Enlisting the services of a professional, external data disposal firm, could help with this and ensure any destruction is carried out professionally.
It is important to remember though, that even if you outsource the data destruction, your company is still responsible if this isn’t carried out properly so businesses should make sure they obtain a robust chain of custody to ensure data is destroyed safely and correctly to avoid potential problems down the line.
Remember, good data governance is not just about the collection of high-quality data, but also having a robust, industry-compliant and risk-free data disposal method.
There’s also MiFID II to be accounted for. Under MiFID II, firms are required to store recordings of all conversations related to a deal – even if the conversations do not lead to a transaction – for five years. Also, how that information is recorded is irrelevant. On the other hand, GDPR mandates that personal data should be kept in an identifiable format for no longer than necessary. How do financial services firms balance the two regulatory requirements? Firms will need to regularly review the necessity of the records in light of both MiFID II and GDPR, obtaining consent for recordings where legally required to do so.

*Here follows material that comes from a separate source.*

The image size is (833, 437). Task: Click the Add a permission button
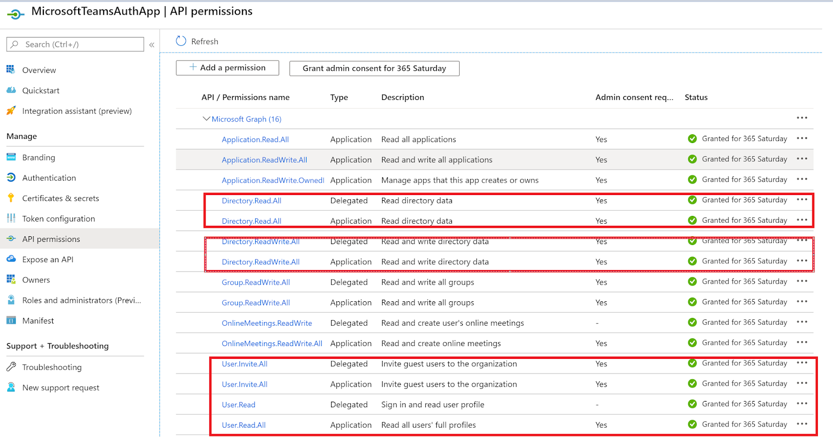coord(228,68)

Firms must be able to demonstrate that they have kept to the requirements of both regulations. Of course, the record keeping process will need to be regularly reviewed, but thinking about the process now, rather than later, will put businesses in a good position for the future.
Also, firms will need to invest in the right technology that makes the capturing of information compliant under both MiFID II and GDPR. A single solution for call recording – used by everyone in the business – will be absolutely necessary and consent must be acquired for every call.

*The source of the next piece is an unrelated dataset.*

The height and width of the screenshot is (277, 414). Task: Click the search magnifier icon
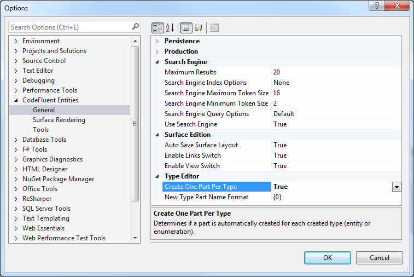[135, 27]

Protect your data and achieve transparency
Many financial service firms share information with third parties, such as clients, suppliers, regulators or partners but as GDPR puts increased accountability on data processors, the controller/processor relationship becomes even more important.
Should one fail to protect that data in line with GDPR standards, the other will be held accountable too. To ensure ongoing compliance, financial services firms must have a handle on all of its existing data.

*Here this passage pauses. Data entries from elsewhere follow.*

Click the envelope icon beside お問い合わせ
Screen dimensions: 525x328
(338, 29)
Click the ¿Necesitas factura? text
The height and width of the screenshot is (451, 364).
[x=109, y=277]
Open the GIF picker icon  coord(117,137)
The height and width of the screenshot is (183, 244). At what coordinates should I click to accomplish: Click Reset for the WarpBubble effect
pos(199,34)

This includes data ownership, as well as access and data usage, and record that information in a central location – something that will be increasingly important as PSD2 comes into play. As that data is transferred to a third party, the interaction needs to be recorded and the third party must have a system in place that compiles clear and detailed reports on how the data is being used and interacted with.
Ultimately, while GDPR and other incoming, stricter, data security regulations present a lot of work for financial firms, taking the steps above will pave the way to ongoing compliance, enabling them to increase efficiency and productivity. Companies which are ultimately able to demonstrate better compliance and data security will inevitably gain the trust of customers, as well as avoiding the fines and punishments facing them from May 25, 2018.